→ **RECORD SET**
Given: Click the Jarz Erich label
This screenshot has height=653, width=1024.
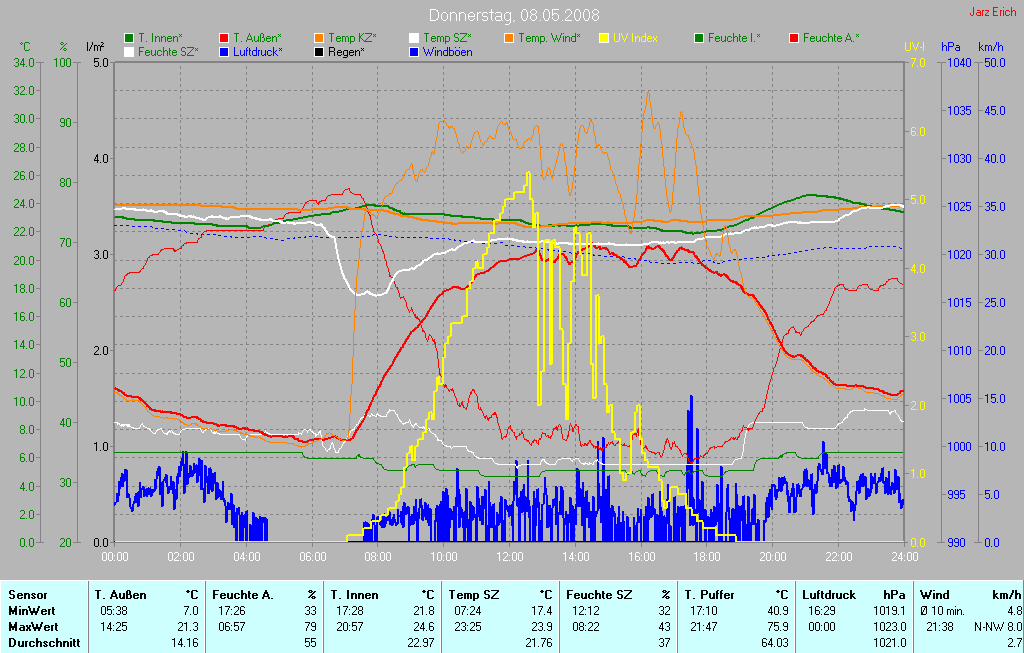Looking at the screenshot, I should click(992, 12).
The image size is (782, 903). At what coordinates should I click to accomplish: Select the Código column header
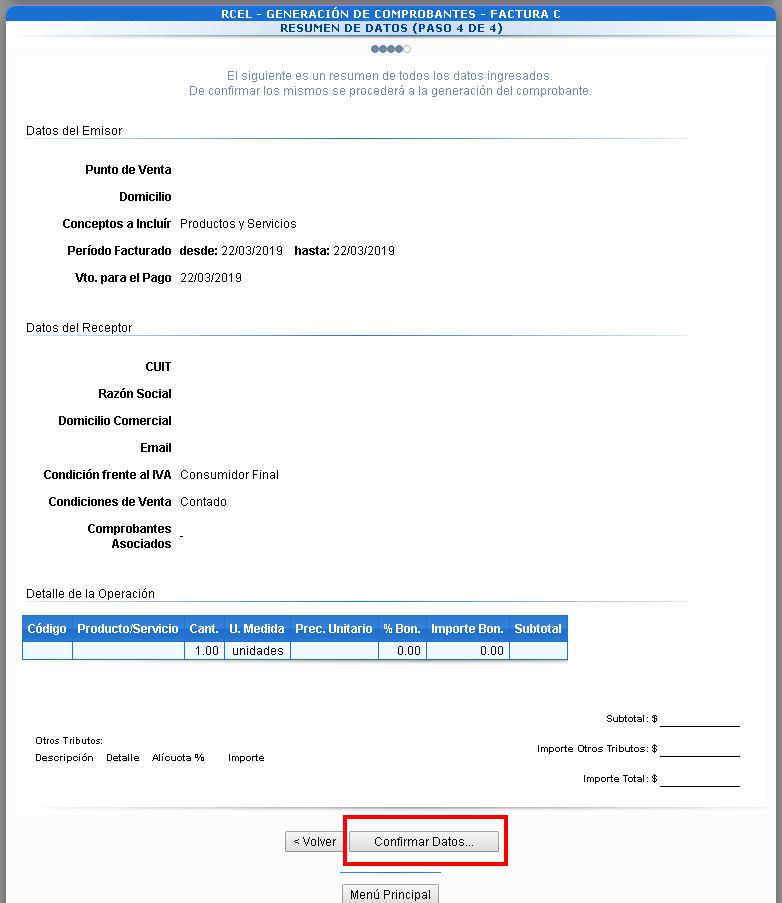pos(47,629)
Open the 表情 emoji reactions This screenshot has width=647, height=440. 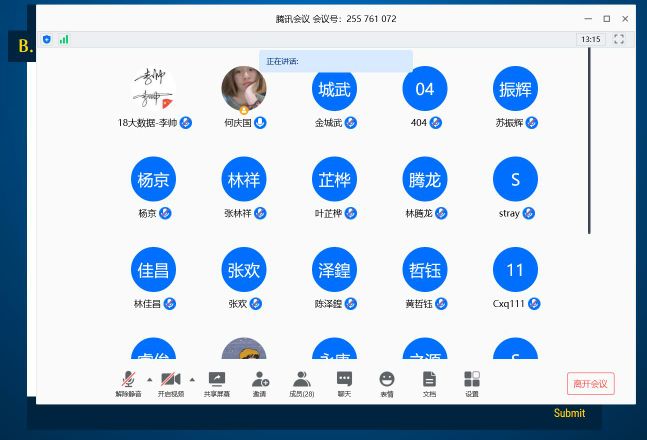[386, 382]
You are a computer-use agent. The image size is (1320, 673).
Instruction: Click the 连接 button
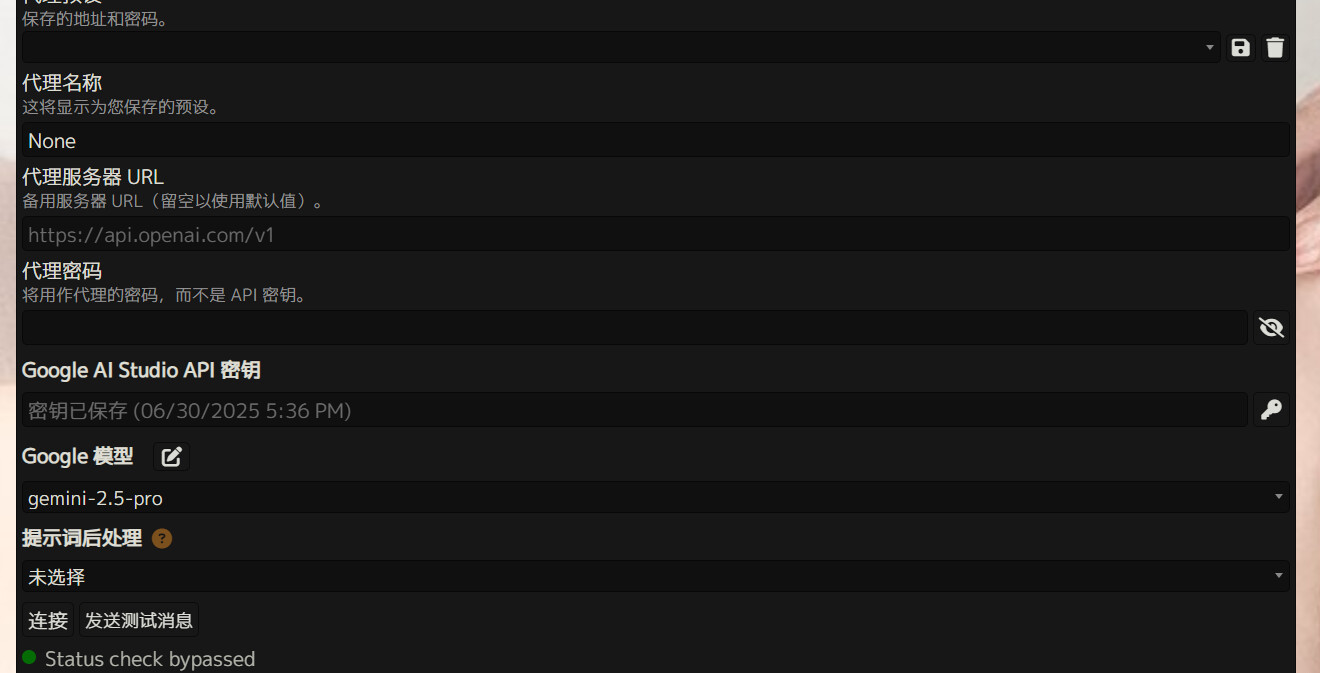[48, 621]
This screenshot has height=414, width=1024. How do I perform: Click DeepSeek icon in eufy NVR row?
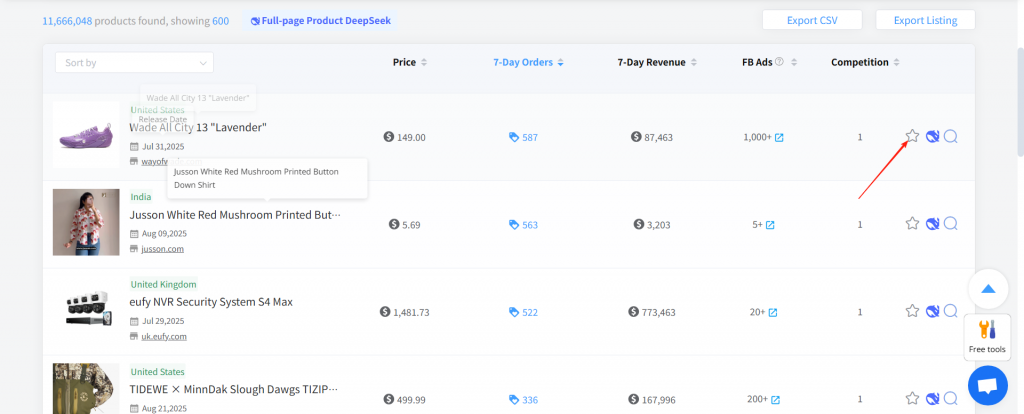pyautogui.click(x=932, y=311)
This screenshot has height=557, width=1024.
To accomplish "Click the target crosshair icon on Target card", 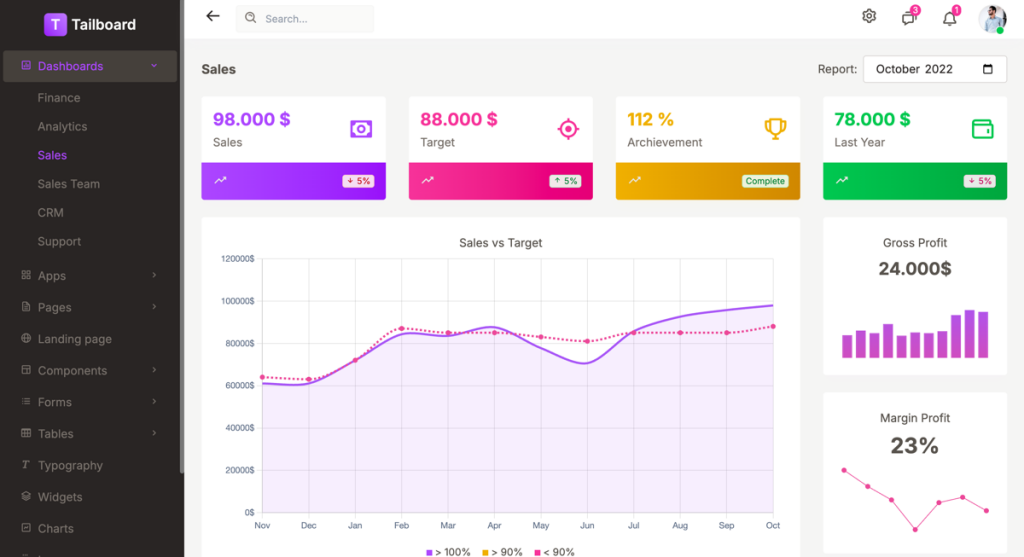I will [x=568, y=129].
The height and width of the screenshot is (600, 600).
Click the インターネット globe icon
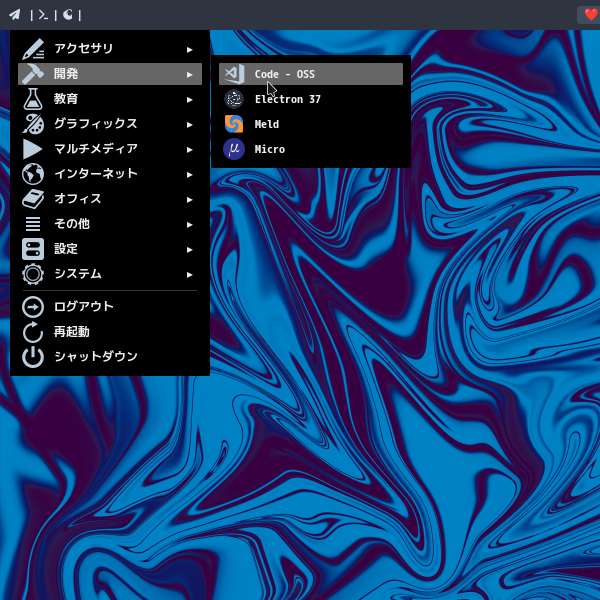click(33, 174)
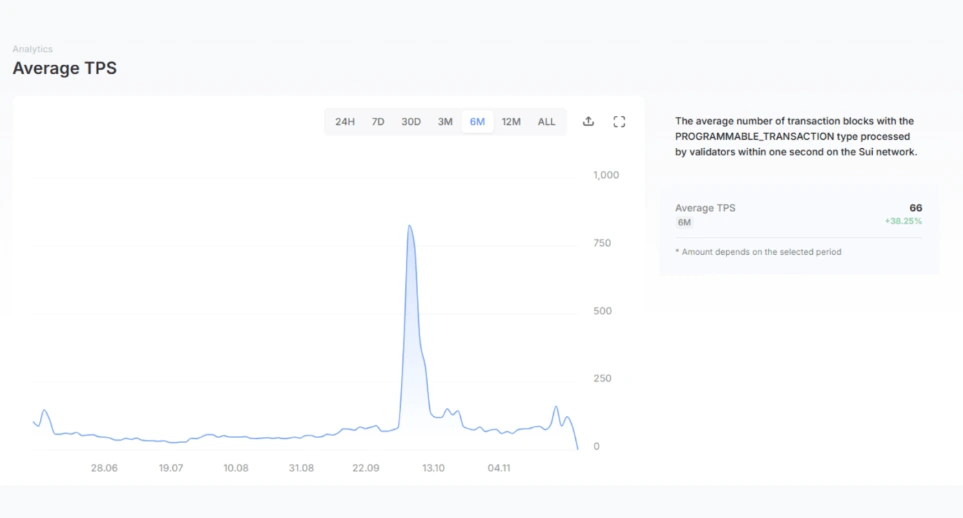Select the 24H time range
The height and width of the screenshot is (518, 963).
coord(345,122)
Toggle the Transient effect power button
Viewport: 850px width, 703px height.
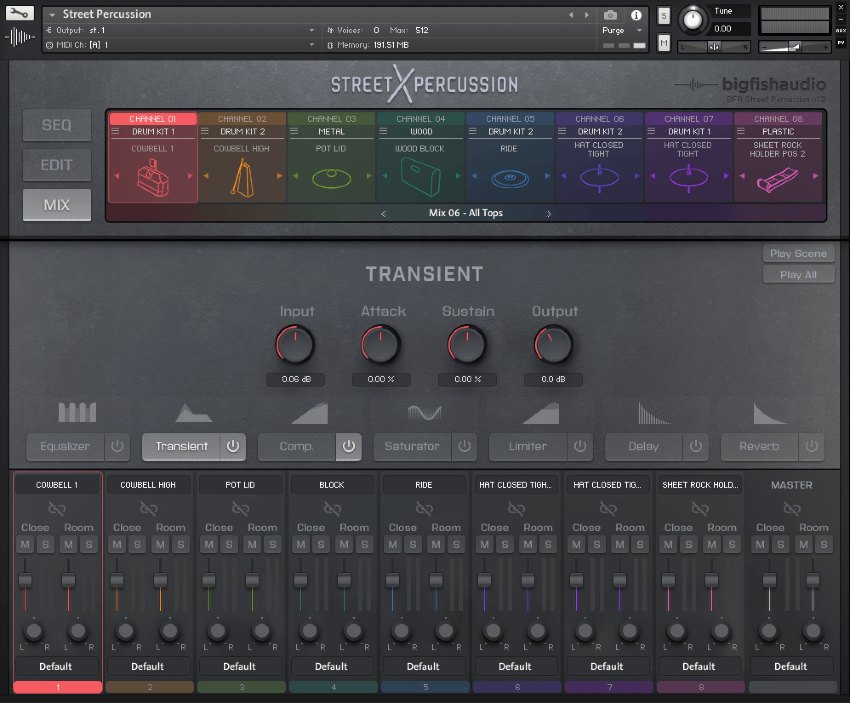click(x=232, y=446)
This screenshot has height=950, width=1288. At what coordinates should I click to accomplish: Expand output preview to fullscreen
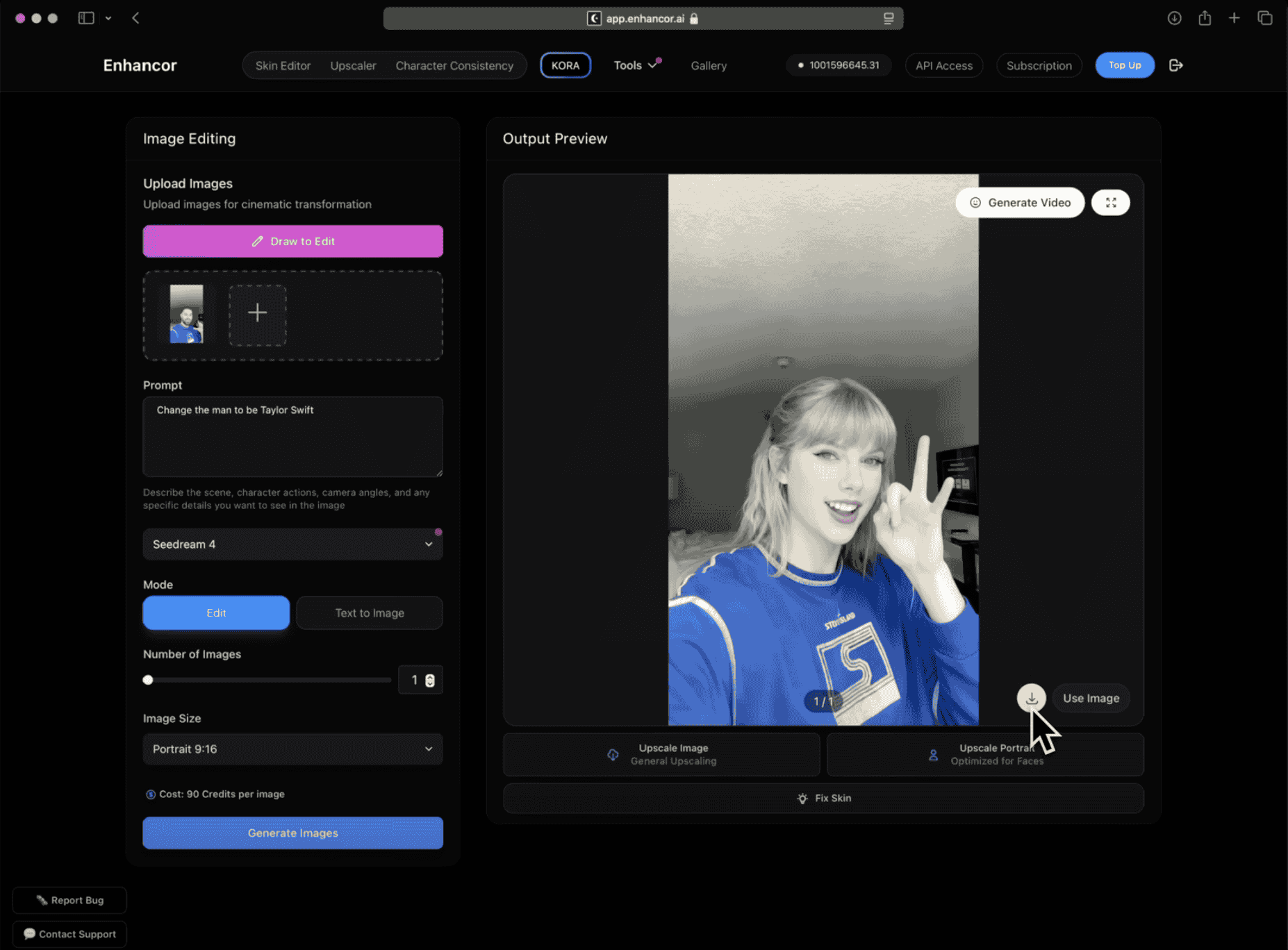(1110, 203)
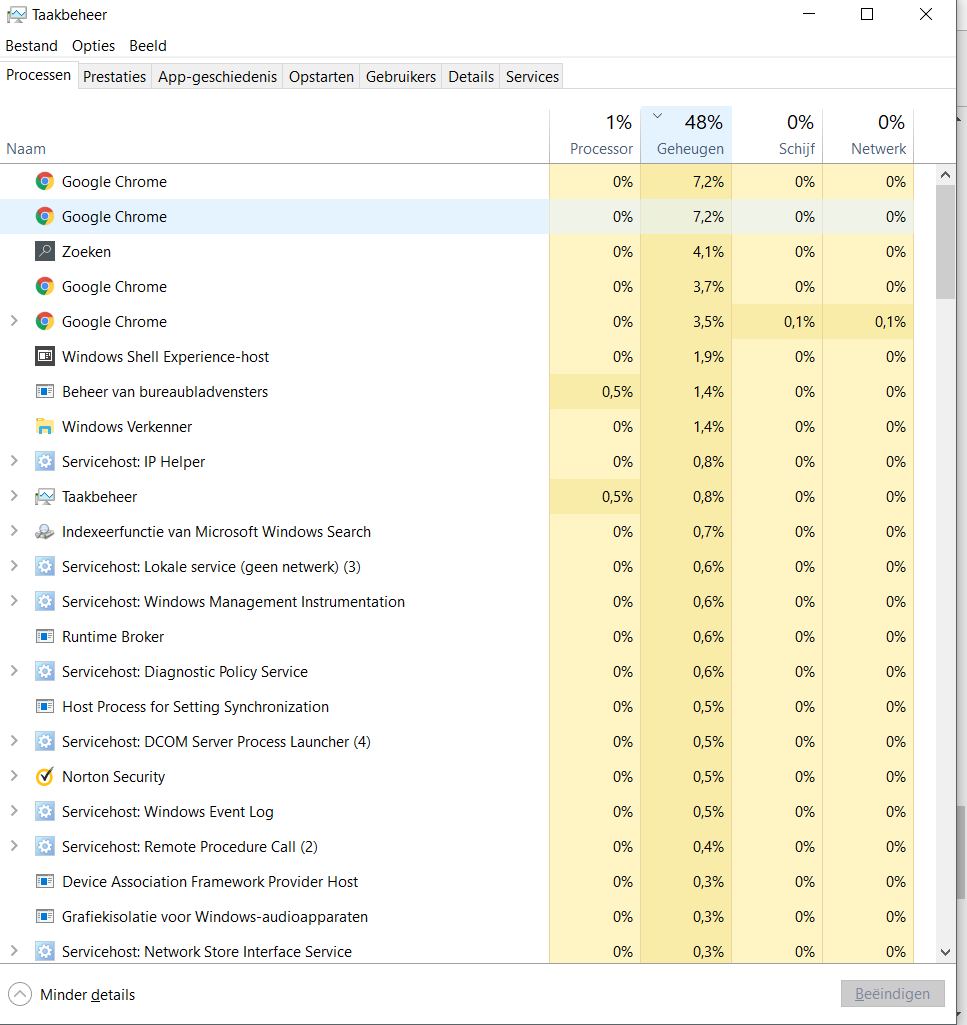Image resolution: width=967 pixels, height=1025 pixels.
Task: Click the Norton Security checkmark icon
Action: [44, 776]
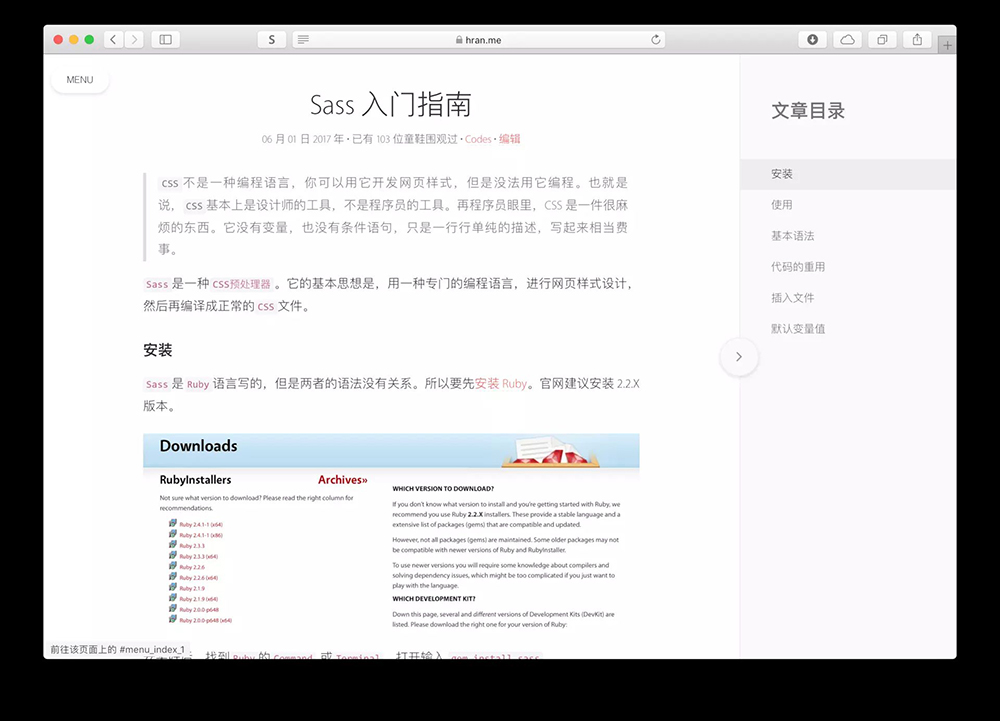Open the Downloads list icon in Safari toolbar

(x=812, y=39)
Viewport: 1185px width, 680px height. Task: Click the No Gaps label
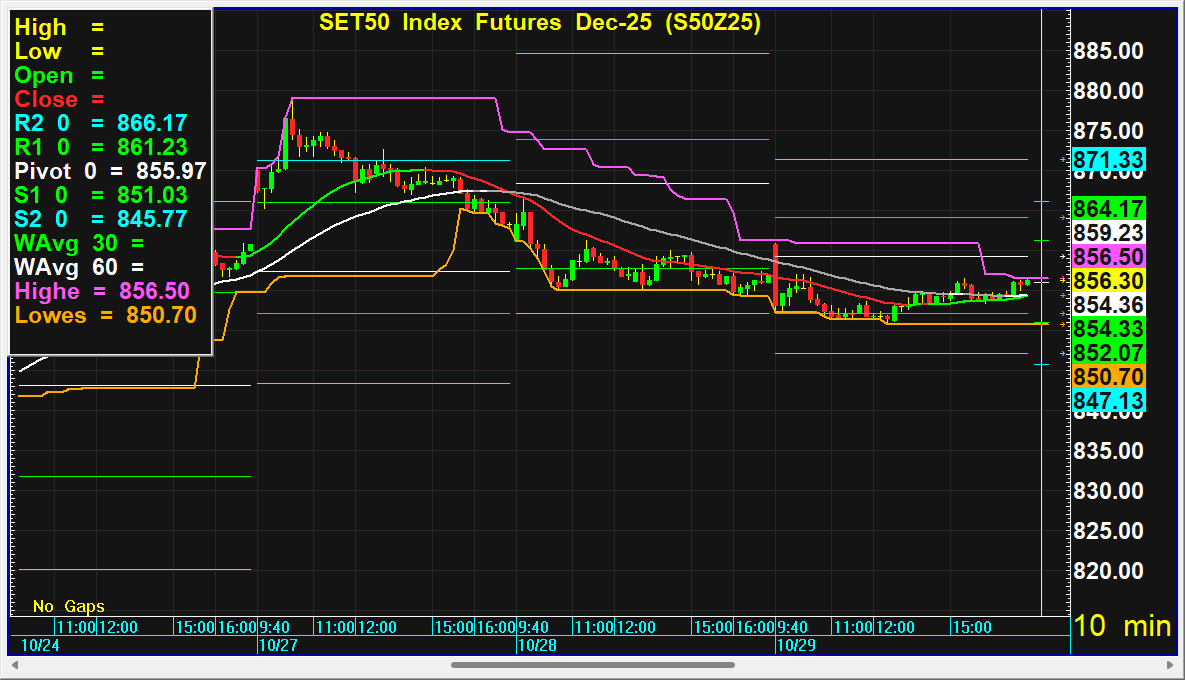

→ **DIRECTIONS FOR THIS TASK**
When "label" shows up in a line of the material, report that line.

→ **SOLUTION**
Given: Click the Jarz Erich label
Viewport: 1185px width, 680px height. Task: Click the No Gaps label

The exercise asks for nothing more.